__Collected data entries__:
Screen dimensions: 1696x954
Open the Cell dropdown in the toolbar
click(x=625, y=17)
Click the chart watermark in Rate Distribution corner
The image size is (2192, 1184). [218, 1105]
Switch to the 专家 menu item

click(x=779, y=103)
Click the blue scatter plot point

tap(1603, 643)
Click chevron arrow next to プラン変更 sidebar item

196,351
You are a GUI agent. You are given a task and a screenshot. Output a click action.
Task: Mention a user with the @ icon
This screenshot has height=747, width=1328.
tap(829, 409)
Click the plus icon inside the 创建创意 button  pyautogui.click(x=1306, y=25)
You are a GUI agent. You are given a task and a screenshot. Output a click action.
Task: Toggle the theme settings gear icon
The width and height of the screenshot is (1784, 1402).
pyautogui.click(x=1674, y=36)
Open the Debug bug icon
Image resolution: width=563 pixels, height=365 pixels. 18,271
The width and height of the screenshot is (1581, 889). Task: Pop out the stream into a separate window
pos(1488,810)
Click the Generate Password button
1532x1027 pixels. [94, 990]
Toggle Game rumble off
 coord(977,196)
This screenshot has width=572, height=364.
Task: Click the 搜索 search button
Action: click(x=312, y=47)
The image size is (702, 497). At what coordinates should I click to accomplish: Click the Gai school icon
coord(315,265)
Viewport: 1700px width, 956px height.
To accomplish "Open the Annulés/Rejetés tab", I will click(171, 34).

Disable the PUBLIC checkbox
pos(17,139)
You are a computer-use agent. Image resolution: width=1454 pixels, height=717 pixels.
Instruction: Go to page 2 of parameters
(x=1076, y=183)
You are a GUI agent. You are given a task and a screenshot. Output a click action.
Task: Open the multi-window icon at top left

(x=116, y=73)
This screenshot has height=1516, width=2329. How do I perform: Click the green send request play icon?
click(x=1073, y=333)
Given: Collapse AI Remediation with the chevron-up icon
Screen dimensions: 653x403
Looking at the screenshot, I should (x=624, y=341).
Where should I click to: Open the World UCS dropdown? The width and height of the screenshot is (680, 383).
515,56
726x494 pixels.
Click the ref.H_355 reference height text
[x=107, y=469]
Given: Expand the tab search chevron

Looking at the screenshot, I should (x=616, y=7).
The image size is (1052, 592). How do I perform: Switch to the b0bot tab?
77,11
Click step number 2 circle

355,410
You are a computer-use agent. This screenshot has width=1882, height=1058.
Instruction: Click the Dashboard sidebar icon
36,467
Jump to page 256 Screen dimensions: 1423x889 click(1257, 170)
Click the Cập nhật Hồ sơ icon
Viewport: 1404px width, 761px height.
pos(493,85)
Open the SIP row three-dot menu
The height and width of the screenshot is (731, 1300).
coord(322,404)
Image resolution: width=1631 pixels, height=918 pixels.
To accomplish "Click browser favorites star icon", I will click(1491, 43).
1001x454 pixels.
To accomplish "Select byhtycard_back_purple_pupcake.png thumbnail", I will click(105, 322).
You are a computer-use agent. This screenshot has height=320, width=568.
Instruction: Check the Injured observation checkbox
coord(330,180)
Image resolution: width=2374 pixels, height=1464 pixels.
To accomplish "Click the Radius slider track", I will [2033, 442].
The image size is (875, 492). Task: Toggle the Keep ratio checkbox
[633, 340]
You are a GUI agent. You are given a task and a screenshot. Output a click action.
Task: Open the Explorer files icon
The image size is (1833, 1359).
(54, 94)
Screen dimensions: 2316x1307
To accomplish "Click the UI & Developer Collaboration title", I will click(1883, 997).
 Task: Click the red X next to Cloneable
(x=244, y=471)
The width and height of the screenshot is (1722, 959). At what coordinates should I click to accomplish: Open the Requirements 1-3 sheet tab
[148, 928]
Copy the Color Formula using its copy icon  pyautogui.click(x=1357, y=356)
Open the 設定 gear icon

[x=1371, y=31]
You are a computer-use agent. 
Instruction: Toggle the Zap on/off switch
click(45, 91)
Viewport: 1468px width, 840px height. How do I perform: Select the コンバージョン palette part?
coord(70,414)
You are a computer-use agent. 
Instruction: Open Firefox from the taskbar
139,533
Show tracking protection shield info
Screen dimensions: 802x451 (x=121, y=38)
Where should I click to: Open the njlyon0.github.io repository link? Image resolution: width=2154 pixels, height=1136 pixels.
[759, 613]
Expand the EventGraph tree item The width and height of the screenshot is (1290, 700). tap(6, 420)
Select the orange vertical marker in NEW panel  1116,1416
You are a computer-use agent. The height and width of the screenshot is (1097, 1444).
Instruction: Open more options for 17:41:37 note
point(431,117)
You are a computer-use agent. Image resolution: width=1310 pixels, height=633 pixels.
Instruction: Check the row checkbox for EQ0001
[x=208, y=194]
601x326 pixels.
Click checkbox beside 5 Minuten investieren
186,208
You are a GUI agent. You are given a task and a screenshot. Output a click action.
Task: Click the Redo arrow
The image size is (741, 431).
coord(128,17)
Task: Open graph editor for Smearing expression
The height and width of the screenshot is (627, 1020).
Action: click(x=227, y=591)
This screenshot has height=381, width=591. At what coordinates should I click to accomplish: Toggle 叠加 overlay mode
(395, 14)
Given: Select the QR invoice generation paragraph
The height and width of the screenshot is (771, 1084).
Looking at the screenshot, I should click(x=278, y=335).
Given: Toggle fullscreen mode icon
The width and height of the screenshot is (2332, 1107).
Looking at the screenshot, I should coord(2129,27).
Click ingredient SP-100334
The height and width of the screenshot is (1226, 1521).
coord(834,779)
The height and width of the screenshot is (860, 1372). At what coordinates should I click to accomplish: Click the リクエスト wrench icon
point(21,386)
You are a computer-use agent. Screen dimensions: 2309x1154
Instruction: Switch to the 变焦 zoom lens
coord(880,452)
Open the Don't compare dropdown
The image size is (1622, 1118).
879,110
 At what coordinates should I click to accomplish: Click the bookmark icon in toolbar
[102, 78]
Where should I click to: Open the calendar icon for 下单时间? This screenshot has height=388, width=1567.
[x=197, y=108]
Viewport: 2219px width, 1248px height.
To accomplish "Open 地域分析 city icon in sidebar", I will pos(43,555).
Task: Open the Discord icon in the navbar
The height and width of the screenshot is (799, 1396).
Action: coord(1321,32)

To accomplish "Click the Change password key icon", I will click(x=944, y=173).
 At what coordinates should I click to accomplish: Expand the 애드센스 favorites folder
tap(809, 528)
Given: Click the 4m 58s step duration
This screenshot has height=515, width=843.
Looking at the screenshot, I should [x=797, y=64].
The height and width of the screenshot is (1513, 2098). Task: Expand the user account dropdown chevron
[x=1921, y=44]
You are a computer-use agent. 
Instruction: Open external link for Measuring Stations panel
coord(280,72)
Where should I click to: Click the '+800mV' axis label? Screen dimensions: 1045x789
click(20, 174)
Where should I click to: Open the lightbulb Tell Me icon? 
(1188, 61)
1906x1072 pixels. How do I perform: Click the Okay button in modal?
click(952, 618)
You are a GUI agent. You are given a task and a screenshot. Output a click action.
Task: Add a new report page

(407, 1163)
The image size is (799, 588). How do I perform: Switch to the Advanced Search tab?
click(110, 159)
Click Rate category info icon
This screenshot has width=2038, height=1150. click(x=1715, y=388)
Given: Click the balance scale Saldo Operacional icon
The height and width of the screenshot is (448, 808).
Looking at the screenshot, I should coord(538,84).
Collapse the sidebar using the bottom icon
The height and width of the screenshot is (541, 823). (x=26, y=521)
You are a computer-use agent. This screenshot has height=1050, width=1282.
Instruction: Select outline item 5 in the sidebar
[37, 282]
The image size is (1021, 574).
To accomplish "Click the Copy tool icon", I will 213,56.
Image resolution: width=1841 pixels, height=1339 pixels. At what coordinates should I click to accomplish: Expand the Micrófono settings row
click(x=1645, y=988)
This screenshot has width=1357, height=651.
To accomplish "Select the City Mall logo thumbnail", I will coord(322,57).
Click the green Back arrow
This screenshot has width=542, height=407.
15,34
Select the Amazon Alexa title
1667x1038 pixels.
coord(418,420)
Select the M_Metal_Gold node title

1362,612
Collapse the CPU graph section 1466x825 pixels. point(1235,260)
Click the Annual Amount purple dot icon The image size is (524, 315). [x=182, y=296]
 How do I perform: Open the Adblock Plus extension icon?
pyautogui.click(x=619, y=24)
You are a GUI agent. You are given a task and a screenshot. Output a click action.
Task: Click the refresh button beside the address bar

__Exercise__:
Retype the portion of the data above that starts on the line with "Instruction: Click the Dashboard sidebar icon" and finishes on the line with "Open the SIP row three-dot menu", including both of those lines.

__Result of this exercise__:
Instruction: Click the Dashboard sidebar icon
36,467
Jump to page 256 Screen dimensions: 1423x889 click(1257, 170)
Click the Cập nhật Hồ sơ icon
Viewport: 1404px width, 761px height.
pos(493,85)
Open the SIP row three-dot menu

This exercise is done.